Maybe we should wait / until after the storm / to go to the store.

Finally, even if you do not make linking a part of the way you speak in English, knowing about it can help you be better at understanding what you hear.

The Sounds of A

The spelling system of English is complicated, and when it comes to the vowel system, it can even sometimes seem like there are no patterns. Even though it is complex, there are some basic patterns that you can learn, to help you figure out how to pronounce new words when you see them.

The most basic key to the vowel system, is to know that each vowel letter uses three or four sounds. So the first step to understanding the vowels, is to learn the basic sounds of each.

The basic sounds for the English letter “A” are Long-A, Short-a-1, and Short-a-2.

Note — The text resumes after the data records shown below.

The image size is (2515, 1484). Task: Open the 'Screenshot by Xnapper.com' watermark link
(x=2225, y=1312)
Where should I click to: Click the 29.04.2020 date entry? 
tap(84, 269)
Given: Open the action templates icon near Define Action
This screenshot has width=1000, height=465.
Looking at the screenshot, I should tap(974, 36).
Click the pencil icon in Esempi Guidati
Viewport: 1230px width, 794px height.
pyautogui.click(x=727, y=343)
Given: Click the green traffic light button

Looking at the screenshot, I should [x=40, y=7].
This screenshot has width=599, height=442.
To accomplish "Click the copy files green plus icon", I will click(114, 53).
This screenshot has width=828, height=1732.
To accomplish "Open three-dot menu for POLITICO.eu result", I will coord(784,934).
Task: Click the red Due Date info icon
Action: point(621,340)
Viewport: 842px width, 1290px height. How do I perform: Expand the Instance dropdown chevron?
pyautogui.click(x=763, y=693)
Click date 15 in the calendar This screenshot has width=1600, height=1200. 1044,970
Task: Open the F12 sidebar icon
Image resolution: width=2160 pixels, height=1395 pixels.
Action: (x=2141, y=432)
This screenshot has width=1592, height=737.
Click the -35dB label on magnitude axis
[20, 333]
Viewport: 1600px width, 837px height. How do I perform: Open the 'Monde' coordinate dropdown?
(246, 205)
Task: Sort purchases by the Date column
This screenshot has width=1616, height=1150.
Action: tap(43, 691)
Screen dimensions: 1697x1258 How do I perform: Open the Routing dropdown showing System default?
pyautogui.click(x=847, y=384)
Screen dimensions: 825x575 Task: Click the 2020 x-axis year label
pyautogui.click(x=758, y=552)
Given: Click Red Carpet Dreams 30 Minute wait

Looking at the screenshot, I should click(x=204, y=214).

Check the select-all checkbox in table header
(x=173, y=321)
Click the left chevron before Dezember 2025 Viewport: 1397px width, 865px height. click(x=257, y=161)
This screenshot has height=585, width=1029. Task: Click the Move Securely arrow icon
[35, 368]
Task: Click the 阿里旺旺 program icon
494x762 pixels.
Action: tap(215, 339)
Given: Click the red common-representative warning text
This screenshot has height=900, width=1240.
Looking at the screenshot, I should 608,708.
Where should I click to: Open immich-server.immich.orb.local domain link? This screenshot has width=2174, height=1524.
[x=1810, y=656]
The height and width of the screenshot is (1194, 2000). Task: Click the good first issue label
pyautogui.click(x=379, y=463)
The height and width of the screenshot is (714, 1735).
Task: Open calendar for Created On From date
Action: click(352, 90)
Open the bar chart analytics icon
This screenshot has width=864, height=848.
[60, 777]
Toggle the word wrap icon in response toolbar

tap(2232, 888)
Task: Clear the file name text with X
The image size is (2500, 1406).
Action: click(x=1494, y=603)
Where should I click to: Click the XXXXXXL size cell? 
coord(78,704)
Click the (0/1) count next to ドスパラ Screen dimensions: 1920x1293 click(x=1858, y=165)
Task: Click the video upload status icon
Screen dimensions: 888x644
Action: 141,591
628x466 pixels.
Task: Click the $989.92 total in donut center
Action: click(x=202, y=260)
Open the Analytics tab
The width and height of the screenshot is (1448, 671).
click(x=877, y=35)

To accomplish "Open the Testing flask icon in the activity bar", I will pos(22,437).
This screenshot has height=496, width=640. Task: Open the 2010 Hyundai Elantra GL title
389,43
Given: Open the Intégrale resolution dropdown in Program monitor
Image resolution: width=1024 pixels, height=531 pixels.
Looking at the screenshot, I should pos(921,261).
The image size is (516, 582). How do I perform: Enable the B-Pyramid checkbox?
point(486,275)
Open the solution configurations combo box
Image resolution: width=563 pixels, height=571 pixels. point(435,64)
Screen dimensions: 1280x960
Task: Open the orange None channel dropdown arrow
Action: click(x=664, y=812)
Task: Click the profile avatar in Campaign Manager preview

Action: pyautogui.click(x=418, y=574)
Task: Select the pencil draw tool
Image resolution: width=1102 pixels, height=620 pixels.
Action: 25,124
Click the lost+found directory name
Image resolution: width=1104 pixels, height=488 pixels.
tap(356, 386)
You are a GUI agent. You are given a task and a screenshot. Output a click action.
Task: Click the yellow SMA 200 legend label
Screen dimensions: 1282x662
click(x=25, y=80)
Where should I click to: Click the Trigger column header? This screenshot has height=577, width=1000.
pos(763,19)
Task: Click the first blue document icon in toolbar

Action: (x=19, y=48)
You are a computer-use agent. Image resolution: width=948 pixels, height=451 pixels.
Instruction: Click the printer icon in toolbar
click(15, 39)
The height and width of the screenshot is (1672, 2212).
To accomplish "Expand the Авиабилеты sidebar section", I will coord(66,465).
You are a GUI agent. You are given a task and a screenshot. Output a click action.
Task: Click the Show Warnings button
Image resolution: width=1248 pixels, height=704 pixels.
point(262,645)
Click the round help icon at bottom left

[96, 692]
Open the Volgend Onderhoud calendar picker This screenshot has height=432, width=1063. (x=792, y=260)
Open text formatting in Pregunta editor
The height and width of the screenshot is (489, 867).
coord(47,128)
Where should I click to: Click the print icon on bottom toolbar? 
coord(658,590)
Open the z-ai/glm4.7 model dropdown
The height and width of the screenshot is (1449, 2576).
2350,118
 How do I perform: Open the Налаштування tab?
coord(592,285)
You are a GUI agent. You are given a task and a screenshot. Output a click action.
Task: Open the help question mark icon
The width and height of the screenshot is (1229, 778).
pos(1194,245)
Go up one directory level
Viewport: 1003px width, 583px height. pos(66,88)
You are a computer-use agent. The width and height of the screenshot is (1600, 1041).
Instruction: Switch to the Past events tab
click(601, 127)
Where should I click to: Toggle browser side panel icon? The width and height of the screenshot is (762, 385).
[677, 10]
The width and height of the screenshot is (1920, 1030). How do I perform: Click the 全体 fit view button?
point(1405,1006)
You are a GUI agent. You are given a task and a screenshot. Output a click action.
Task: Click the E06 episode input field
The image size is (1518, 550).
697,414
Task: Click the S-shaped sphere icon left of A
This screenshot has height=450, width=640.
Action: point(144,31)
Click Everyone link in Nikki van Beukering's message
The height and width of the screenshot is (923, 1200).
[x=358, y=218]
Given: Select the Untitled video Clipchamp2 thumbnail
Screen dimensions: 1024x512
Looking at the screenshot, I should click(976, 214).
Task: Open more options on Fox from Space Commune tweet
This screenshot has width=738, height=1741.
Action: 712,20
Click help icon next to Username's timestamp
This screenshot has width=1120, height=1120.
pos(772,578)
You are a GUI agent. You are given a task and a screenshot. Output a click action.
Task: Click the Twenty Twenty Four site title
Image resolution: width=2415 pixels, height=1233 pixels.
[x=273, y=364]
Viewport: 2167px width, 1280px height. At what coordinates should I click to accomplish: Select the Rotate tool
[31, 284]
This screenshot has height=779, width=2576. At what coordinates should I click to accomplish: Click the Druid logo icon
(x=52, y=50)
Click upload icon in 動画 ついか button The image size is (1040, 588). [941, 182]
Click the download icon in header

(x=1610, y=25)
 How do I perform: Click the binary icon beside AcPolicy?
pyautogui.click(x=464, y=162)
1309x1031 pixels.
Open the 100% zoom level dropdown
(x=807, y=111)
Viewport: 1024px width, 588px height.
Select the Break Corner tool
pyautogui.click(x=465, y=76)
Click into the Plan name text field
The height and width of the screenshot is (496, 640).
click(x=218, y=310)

The sound of Long-A is the same as the name of the letter “A” when you say the alphabet. Some common words with this sound are: make / name / say / came / place / change / state / day / later / able / became / face / paper / waves / space.


The sound of Short-a-1 is tricky for some students. Short-a-1 is pronounced in the front lower part of the mouth, so the mouth needs to be open enough, and it is very important to relax the tongue.  Here are some frequently used words with Short-a-1: answer / add / began / plant / last / back / after / man / ask / land / family / class / stand / happen / map.


The second Short-a sound is a sound that is also used for Short-o. This sound is what many students think of as a normal “A” sound, and is used for the word “mama”. This vowel is in the center of the mouth (not front, not back) and it is low down, so the mouth needs to be open enough, and the tongue is relaxed. Words with this sound are: almost / talk / also / start / want / car / fall / small / watch / far / father / hard / water / part / saw / dark.


Besides the basic sounds, any vowel letter can use the schwa sound. This happens in weak (unstressed) syllables. Here are some words in which the “A” is in the unstressed syllable: about / around / along / among / across / ago / another / surface / finally / machine / America. There are also some very frequently used words, which are usually unstressed in sentences, and also use the schwa sound: was / a / what.

So, when you see the letter “A” in a word, it will almost always be one of the four sounds above. It is very rare to find some other vowel sound used. There are few words with an “A” that do not use one of those sounds, such as: said / says / any / many. (Words such as “warm” and “quart” are explained in The Power of R.)

OU – Oh no!

The pronunciation of some vowel pairs is fairly easy to predict, while others are less clear, but the trickiest one of all is the pair [ou] – this vowel pair uses many different pronunciations.

Here are the different ways that [ou] can be pronounced.

Long-O: dough, your, court, though, shoulder, source, four, thorough
Short-o: thought, bought, cough, fought, ought, brought
Long-U: through, routine, group, youth, detour, you
Short-u: cousin, enough, young, couple, rough, country, tough, trouble, touch, southern
Short-oo: could, couldn’t, would, wouldn’t, should, shouldn’t
Vowel /aw/: about, cloud, count, doubt, hour, house, mouth, noun, our, out, round, shout, south, thousand
Schwa for the suffix [-ous]: enormous, nervous, famous, cautious, obvious, various, serious, tedious
R-vowel: courage, journal

And on top of that, one word has two pronunciations: “route” with Long-U and “route” with Vowel /au/.

So, the best advice for [ou] is, first, to learn the correct pronunciation for all of the words here, so that you are confident with these ones. Then, for any new words with [ou] that you find in the future, be ready to listen carefully to the vowel sound.